Commentaire : Il est du devoir de la personne responsable d’ordonner à celui qu’elle a vu délaisser quelque chose de ce que Allah a ordonné d’accomplir, et d’ordonner à celui qu’elle a vu pratiquer l’une de ces obligations d’une manière inappropriée de l’accomplir de façon qu'elle devienne correcte. Ceci vaut dans le cas où il a manqué à une obligation ou qu’il a effectué une cause d’annulation selon l’Unanimité des Imams. Par contre si elle l’a vu manquer à quelque chose sur laquelle il y a divergence, elle ne la blâmera pas pour cela. 


   * Il est de son devoir de l'y contraindre si on en a la capacité, 

Commentaire : Celui qui a pris connaissance que quelqu’un n’accomplit pas ses obligations correctement ou les délaisse complètement et que celui-ci n’obéit que sous la contrainte, il lui est alors un devoir de l’y contraindre, c’est-à-dire de l’obliger à les faire, s’il en est capable. 


   * sinon il est de son devoir de le réprouver dans son cœur au cas où on est dans l'incapacité de contraindre ou d'ordonner, ceci étant le minimum que la foi exige, c'est-à-dire le minimum que l’on doit faire en cas d'incapacité à agir. 

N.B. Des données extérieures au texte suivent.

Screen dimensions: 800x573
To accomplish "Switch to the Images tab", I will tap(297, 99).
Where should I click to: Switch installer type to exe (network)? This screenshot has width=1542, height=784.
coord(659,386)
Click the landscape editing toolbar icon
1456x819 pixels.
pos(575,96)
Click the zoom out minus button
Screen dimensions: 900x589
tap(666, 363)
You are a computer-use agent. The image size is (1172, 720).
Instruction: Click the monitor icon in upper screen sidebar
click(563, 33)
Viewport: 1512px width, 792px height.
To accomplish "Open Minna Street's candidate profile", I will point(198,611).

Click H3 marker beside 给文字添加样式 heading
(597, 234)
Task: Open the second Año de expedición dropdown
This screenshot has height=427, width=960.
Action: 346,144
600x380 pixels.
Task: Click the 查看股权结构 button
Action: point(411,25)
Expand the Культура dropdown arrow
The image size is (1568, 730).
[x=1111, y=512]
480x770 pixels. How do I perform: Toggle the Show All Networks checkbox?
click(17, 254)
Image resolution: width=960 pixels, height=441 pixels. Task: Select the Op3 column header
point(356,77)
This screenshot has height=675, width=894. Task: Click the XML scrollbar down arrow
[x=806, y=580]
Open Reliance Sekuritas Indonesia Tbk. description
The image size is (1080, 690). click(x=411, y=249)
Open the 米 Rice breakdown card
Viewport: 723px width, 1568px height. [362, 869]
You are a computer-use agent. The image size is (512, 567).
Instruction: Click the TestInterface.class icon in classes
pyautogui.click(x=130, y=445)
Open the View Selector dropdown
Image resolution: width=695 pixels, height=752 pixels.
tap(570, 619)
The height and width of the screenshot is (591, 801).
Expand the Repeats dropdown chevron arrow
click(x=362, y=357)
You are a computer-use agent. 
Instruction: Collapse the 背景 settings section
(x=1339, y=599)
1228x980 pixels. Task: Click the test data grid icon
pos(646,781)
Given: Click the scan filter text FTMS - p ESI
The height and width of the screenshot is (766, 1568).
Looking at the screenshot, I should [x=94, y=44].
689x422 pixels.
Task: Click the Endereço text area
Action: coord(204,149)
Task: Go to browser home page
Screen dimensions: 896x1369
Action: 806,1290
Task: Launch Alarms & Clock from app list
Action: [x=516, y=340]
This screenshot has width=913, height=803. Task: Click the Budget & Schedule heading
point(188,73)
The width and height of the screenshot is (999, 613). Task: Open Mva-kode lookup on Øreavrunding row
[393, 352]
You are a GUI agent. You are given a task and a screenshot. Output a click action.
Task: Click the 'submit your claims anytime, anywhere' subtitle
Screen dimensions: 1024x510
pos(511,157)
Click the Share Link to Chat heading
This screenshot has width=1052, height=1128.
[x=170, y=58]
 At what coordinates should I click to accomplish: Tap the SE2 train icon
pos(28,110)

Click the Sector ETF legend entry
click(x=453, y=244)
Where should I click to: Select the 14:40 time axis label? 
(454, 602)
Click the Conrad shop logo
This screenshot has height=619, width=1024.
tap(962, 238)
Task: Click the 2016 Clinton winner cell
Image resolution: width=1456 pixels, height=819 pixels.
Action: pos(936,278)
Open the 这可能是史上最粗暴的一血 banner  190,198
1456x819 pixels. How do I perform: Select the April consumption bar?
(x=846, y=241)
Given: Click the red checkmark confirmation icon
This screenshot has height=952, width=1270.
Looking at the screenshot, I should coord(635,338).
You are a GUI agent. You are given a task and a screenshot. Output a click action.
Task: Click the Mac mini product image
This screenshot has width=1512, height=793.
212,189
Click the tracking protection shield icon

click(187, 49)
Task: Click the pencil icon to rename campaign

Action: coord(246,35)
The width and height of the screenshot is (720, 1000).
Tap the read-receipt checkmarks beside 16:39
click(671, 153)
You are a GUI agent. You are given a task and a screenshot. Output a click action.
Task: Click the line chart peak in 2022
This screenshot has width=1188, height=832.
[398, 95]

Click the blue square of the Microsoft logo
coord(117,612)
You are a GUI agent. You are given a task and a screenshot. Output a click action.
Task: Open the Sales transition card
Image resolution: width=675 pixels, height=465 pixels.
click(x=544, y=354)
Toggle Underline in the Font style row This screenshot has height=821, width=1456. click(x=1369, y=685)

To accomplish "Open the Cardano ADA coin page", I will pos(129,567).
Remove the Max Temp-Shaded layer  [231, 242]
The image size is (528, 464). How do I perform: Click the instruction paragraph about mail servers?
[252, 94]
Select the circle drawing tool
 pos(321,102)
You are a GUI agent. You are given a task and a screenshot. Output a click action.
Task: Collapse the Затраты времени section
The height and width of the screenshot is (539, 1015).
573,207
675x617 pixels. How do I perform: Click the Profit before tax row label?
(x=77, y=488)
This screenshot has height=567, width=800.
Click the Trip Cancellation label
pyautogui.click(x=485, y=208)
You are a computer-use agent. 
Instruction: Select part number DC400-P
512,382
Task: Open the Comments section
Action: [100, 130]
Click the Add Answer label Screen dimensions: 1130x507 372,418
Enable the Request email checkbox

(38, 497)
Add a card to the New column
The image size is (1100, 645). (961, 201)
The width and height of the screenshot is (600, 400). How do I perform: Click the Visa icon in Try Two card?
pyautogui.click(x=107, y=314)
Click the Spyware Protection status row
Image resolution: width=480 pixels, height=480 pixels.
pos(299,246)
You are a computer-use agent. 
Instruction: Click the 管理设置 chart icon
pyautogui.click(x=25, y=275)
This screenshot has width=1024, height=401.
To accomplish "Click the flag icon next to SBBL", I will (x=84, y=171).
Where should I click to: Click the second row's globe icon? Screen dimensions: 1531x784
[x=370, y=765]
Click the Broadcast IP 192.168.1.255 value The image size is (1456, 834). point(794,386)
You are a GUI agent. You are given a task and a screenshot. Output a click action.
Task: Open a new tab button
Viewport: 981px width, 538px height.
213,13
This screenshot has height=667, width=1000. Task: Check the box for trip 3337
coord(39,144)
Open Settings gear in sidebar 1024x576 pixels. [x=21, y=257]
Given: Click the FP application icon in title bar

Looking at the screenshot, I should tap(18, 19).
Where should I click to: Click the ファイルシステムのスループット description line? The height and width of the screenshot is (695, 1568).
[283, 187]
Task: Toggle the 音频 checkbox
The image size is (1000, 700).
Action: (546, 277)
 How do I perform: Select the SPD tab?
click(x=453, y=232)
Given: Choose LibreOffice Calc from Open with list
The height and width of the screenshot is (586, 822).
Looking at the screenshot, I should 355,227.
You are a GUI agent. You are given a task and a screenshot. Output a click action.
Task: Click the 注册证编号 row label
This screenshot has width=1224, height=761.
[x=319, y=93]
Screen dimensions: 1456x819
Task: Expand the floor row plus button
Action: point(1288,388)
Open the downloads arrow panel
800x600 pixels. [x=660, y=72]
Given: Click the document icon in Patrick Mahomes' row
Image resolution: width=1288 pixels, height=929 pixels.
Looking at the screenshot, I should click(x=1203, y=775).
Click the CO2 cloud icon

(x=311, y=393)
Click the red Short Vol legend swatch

Commentaire : Celui qui est incapable de contraindre la personne qu’il a vue délaisser certaines obligations ou les accomplir d’une manière qui n’est pas correcte, en ayant su que sa prière n’est pas valable, que son jeûne n’est pas valable ou que son pèlerinage n’est pas valable, il lui est un devoir de réprouver cela dans son cœur, c’est-à-dire de détester l’acte de cette personne qui est contraire à la Loi par son cœur. S’il l’a réprouvé par son cœur, il sera sauf du péché, et ceci est le minimum de la foi, c’est-à-dire le minimum que la foi exige et pour être sauf du péché. 
Ce qui est visé par « la vision » dans le hadith :
 
(( مَن رَّأَى مِنْكُم مُّنكَراً فَلْيُغَيِّرْهُ بِيَدِهِ )) 
(man-ra’a minkoum mounkaran falyoughayyirhou biyadih) 

qui signifie : « Celui d’entre vous qui voit un mal qui se pratique, qu’il le change par sa main», 

c’est le fait de prendre connaissance de cette chose blâmable et non pas particulièrement de la voir de ses yeux. 
Par contre, si quelqu’un est capable de réprouver par la main ou la parole, il ne lui est pas suffisant de le réprouver par le cœur, cette réprobation ne le sauve pas de la désobéissance à Allah. Celui qui est sauvé de la désobéissance, c’est celui qui l’a réprouvé par la main s’il en est capable, s’il ne peut pas par la langue et s’il ne peut pas par le cœur. 


Il est un devoir d'abandonner toutes les choses interdites, de les interdire à celui qui les commet et de l'en empêcher par la contrainte si on en est capable. Sinon, c’est un devoir de le réprouver dans le cœur. 

Commentaire : Ceci vaut dans le cas où ces choses blâmables sont de l’ordre des instruments de musique interdits et des figurations en trois dimensions en les détruisant pour celui qui en est capable. S’il s’agit d’alcool ce sera en le vidant et en le jetant. Pour tout cela il est une condition que cela ne mène pas à quelque chose d’encore plus blâmable que ce qui est réprouvé. Sinon ce n’est pas permis, car ce serait se détourner d’un mal pour un mal pire. C’est la signification de sa parole : « Sinon, il est un devoir de le réprouver dans le cœur ». 


   * L'illicite (al-haram) est ce dont Allah a menacé du châtiment celui qui le commet et a promis la récompense à celui qui l'abandonne. Son opposé est le devoir (al-wajib). 

Commentaire : Ceci est la définition de l’illicite (al-haram), cela veut dire que l’illicite, c’est ce dont Allah a rendu obligatoire de s’abstenir à Ses esclaves. Cela signifie qu’il y a un châtiment dans l’au-delà à le commettre et une récompense à l’abandonner.